I'm not necessarily advocating that everybody in the world should do or say whatever they feel like in the moment and then wait for the rest of the world to put a Polly-Anna-ish sugar-coating on it but I am suggesting that if what you're up to is creating a powerful relationship with someone you think is a jerk (for many people, this will be their boss), a good place to start would be taking everything you find "jerky" about that person and start looking at what else you could make each of those things mean.  I can say quite honestly that virtually every single failed relationship or uncomfortable interaction I've ever had with anyone, from grocery store clerks to government officials, from casual acquaintances to long-term friends and lovers, has failed primarily because I was unwilling to let go of some notion of how something should look.  In short, they failed because I was unwilling to create an alternate illusion of reality.  (I suspect, by the way, that the handful of cases in which I don't see this as the source of failure are indicative not of some other cause so much as they indicate such a rigid adherence to a particular belief that I can't even see that I'm holding on to that belief.

 


The kind of "malleable reality" of which I speak is not intended to be an "airy-fairy" disregard for circumstances that may pertain at any point in time.  I'm not about to walk slowly (or quickly, for that matter) down the middle of an interstate highway proclaiming that the cars aren't real.  The cars do pass my ultimate test for reality and the basic physics of what happens to a relatively soft and light-weight human body when two or three thousand pounds of steel hits it at 70 MPH are not likely to be altered by my beliefs (I should add, however, that although I'm unwilling to try it, I can imagine (albeit in my wildest flights of fancy) the conceivability of someone actually creating something (call it an aura, a force-field or what-have-you) that has them walk down the highway with cars "magically" missing him or her).  Nonetheless, I do believe that we are responsible for how our lives turn out.  The trite version of this includes (but is not necessarily limited to) "when life gives you lemons, make lemonade." I prefer a version that goes more like, "if you don't like how things are, examine the basic, objective facts of the situation and, out of those facts, build an alternate interpretation of those facts that empowers you to take actions that create a situation you want" (OK, so that's not as catchy as the lemonade image).  Given the facts of my wife's disease (tumors on several major body organs growing at a rapid rate and the doctors' assessments that the cancer had been there for a number of years and would very soon kill her), a predictable interpretation would be "Oh my God, this person's going to die."  What my wife chose to make of these facts was a combination of  "I have a great number of incompletions in my life and the pent-up resentment is eating away at my body so I'm going to start cleaning up all those incompletions," and "I may or may not have a lot of time left in this world so let's start making every single day count."  The struggle with a difficult situation (she never thought of it as terminal) made life seem very precious to her...something worth savoring.

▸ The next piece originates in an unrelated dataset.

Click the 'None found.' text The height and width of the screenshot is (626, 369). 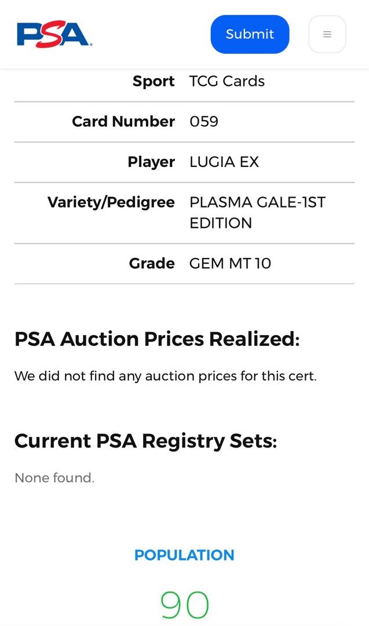(54, 478)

The concept of what is real can be discussed in highly philosophical terms and, in so doing, hairs can be split ad infinitum.  However, there are profound practical results available from adopting an attitude that we create our own reality in many ways.  The more we are able to distinguish between the very basic things in the world which are, in some sense, real and  the vast plethora of multiple interpretations, opinions and judgments we heap on top of those facts, the more we are able to gain some power over a situation.  When we take responsibility for what we are creating, we gain control over the mechanism (our thought processes) which we use to maintain the status quo.  This is perhaps easier said than done.  I've been deeply engaged with these notions for a number of years now and I don't begin to claim any degree of mastery in them.  The results which I have produced thus far, however, hold such powerful promise that I gladly continue to engage in the inquiry.